Le Zelten est composé d'une pâte fine à laquelle on ajoute les fruits les plus divers. Les préférés sont de petits morceaux de poire que l'on nomme « Klozen » ou « Klezen »; c'est de là que vient le nom populaire du Zelten, « Klozenbrot » ou « Klezenbrot » (pain aux poires sèches). De plus, on ajoutait à la pâte des noisettes, des raisins secs, des figues et toutes sortes d'épices.
L'idée de fumer trois fois le Zelten pour qu'il ne régale pas seulement le palais mais soit aussi excellent pour la santé est surtout respectée au centre de la vallée de l'Inn. Cependant, c'était jadis tout le Tyrol qui pratiquait les trois fumages avec des herbes bénites - le dernier avait lieu la veille de l'Épiphanie (6 janvier). Ce qui veut donc dire que les Zelten ne pouvaient être coupés et mangés qu'au jour des Rois. Comme les gens trouvaient cette attente trop longue, on pouvait au moins en goûter un petit morceau le soir de Noël.
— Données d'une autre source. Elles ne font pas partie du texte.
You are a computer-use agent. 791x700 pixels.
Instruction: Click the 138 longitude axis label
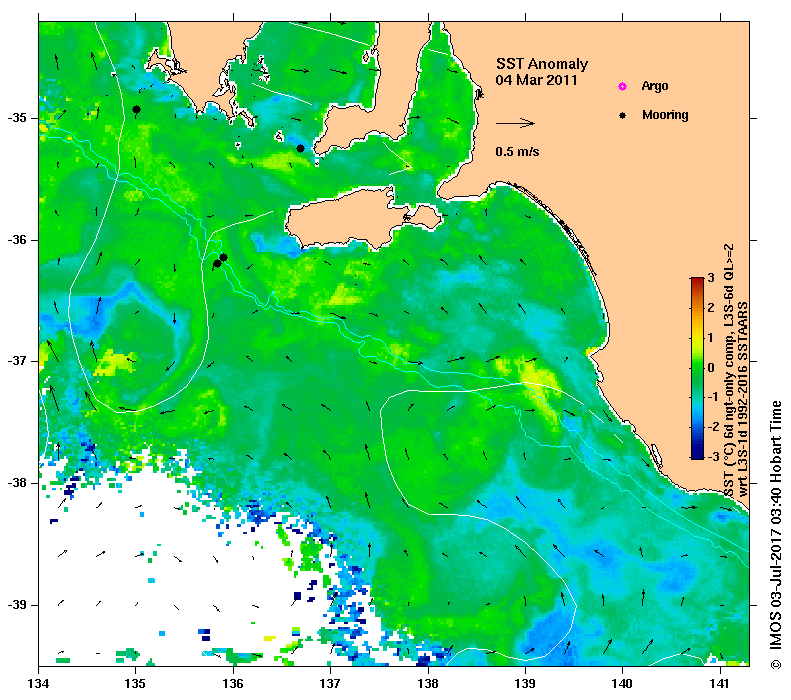tap(428, 684)
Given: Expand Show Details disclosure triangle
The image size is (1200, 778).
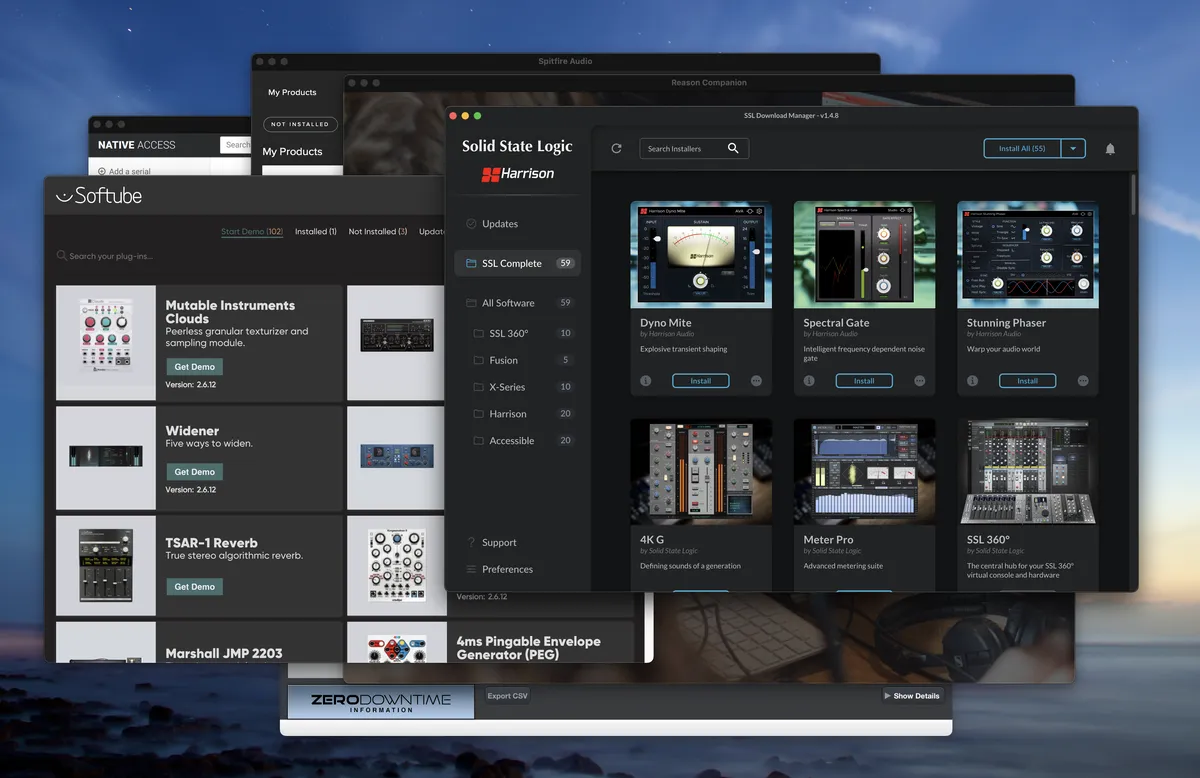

Le Zelten avait une place de choix dans la vie amoureuse. Le soir de l'Épiphanie, les jeunes hommes rendaient traditionnellement visite à la jeune fille dont ils pensaient avoir conquis les faveurs. S'ils recevaient un morceau de Zelten, celui-ci faisait office de cadeau de fiançailles. Mais si la demoiselle ne s'intéressait absolument pas au garçon, le Zelten avait soudain disparu, comme par enchantement. Le jeune homme savait alors ce qu'il en était et disparaissait sans un mot.
Le Zelten, c'est donc l'alliance indissociable des plaisirs du palais, des conceptions de la religion populaire et de la coutume.